空き家を所有していると、「固定資産税が6倍になる」という話を耳にして不安を感じる方もいるのではないでしょうか。ただし、空き家であるだけで自動的に税額が跳ね上がるわけではありません。税負担が大きく増えるのは、建物の管理状態が悪化し、自治体から一定の指定や勧告を受けた場合です。この記事では、どのような状態になると固定資産税が増えるのか、またそのタイミングについて分かりやすく解説します。

空き家で固定資産税が6倍になるのはなぜか

住宅用地特例の解除が原因


住宅が建っている土地には、住宅用地として固定資産税や都市計画税の負担を軽減する住宅用地特例が設けられています。
この特例により、住宅1戸につき200平方メートル以下の小規模住宅用地では、固定資産税の課税標準が6分の1に軽減されます。
200平方メートルを超える部分についても、一定の軽減措置が適用されるため、住宅がある土地は税負担が抑えられています。

この制度は、居住環境の維持や住宅利用の促進を目的として設けられており、住宅が適切に利用・管理されていることを前提としています。

特定空家等への勧告で特例が適用されない


一方で、空き家の管理状態が著しく悪化し、自治体から特定空家等または管理不全空家等として勧告を受けた場合には、住宅用地特例の対象から外れることがあります。
特定空家等とは、倒壊のおそれがある、衛生上有害な状態にある、景観を著しく損なっているなど、周辺環境へ悪影響を及ぼすと判断される空き家を指します。
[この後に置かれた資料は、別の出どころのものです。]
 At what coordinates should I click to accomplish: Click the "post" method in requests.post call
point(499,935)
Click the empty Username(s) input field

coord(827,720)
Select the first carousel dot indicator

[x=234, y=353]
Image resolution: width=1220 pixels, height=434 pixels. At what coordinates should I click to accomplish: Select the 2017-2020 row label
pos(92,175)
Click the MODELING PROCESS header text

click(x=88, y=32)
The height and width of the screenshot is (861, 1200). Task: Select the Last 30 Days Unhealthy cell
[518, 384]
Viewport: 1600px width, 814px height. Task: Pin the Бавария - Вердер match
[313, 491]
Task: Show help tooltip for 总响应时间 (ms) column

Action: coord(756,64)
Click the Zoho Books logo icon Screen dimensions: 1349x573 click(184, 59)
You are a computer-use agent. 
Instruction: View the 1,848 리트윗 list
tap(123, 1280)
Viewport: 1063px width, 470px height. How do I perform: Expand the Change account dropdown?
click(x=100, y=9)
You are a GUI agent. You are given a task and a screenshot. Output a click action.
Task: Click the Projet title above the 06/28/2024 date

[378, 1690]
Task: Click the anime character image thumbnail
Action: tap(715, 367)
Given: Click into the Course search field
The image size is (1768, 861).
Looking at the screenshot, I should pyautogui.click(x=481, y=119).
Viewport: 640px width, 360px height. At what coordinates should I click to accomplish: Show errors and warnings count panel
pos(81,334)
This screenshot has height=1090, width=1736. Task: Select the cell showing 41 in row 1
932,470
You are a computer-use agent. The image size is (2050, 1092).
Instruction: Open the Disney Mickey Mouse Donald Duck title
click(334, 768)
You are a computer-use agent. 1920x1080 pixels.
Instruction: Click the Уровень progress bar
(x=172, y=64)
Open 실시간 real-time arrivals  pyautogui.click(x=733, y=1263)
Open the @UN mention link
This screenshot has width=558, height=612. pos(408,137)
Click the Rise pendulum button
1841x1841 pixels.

また、管理不全空家等は、将来的に特定空家等となるおそれがある状態の空き家であり、建物の破損や敷地内の管理不足などが継続している場合に対象となることがあります。
重要なのは、特例が外れる直接のきっかけは、単に空き家と判断されることではなく、自治体から正式に勧告を受けることだという点です。

土地の固定資産税が最大6倍になる恐れ


住宅用地特例が解除されると、税額計算のもとになる金額(課税標準)が、特例適用前の本来の水準に戻るため、固定資産税額が大きく増える可能性があります。
特に、小規模住宅用地部分では6分の1の軽減がなくなるため、その部分の固定資産税負担は最大で6倍程度になることがあります。
ただし、土地全体が一律に6倍になるわけではなく、敷地面積や適用区分によって増加幅は異なります。
都市計画税についても、小規模住宅用地では課税標準が3分の1に、一般住宅用地では3分の2に軽減される措置があります。住宅用地特例が解除されると、固定資産税と合わせて都市計画税の負担も増えることがあります。なお、都市計画税は都市計画区域内の土地にのみ課税されるため、区域外の土地には適用されません。
なお、「6倍になる」のはあくまで土地にかかる固定資産税の話です。建物にかかる固定資産税は別途課税されており、特例解除の影響を受けるのは土地部分のみです。この点を混同しないようご注意ください。

空き家で固定資産税が6倍になるのはいつからか

勧告を受けた後の翌年度から課税額が変わる


固定資産税は、毎年1月1日時点の土地や建物の状況を基準に、その年度の税額が決まります。
そのため、特定空家等や管理不全空家等として自治体から勧告を受けた後、その状態が1月1日時点で確認されると、以降の年度から住宅用地特例が外れる可能性があります。ただし、勧告のタイミングや自治体の手続きによっては、税額の変更が翌年度ではなく翌々年度以降になるケースもあります。勧告を受けた場合は、速やかに自治体の担当窓口へ確認することをお勧めします。
税額の変更時期は自治体の手続きや判断によって異なることもあるため、勧告を受けた場合には早めに確認することが重要です。

改善によって特例維持の可能性がある


自治体から指導や勧告を受けた場合でも、早期に改善措置を行い、適切に管理されている状態に戻せば、特例の継続が認められる可能性があります。
たとえば、庭木の剪定や敷地内の清掃、建物外壁・窓の補修など、管理が行き届いていることを示す具体的な対応が求められます。改善内容は自治体によって判断が異なるため、どのような対応が必要かは事前に担当窓口へ相談することをお勧めします。

ただし、どの程度の改善で勧告対象から外れるかは自治体ごとの判断となるため、具体的な対応内容は自治体へ確認しながら進めることが必要です。

管理不全空家等も指定対象になりうる


2023年(令和5年)の空家等対策特別措置法の改正により、特定空家等になる前段階の管理不全空家等についても、自治体が指導・勧告できる仕組みが新たに設けられました。この改正によって、危険な状態に至る前の段階から自治体が介入できるようになり、空き家所有者にとってより早期の対応が求められるようになっています。
建物の一部破損、雑草の繁茂、管理不足が続く状態などが長期間放置されると、将来的に勧告の対象となる可能性があります。
そのため、まだ危険な状態に至っていない空き家であっても、日頃から適切に管理しておくことが重要です。

まとめ


空き家で固定資産税が大きく増えるのは、住宅用地特例が外れることによって課税標準が本来の水準に戻るためです。
ただし、単に空き家であるだけではなく、特定空家等や管理不全空家等として自治体から勧告を受けた場合に特例解除の対象となります。
固定資産税は毎年1月1日時点の状況を基準に課税されるため、勧告後の管理状況によって翌年度以降の税負担が変わることがあります。
将来的な税負担の増加を防ぐためには、空き家を放置せず、日頃から適切な管理と早めの対応を行うことが大切です。

空き家の管理が難しい場合や、将来的な税負担が気になる場合は、売却・賃貸・解体といった活用方法を検討することも一つの選択肢です。早めに不動産会社や専門家へ相談することで、状況に合った対応策を見つけやすくなります。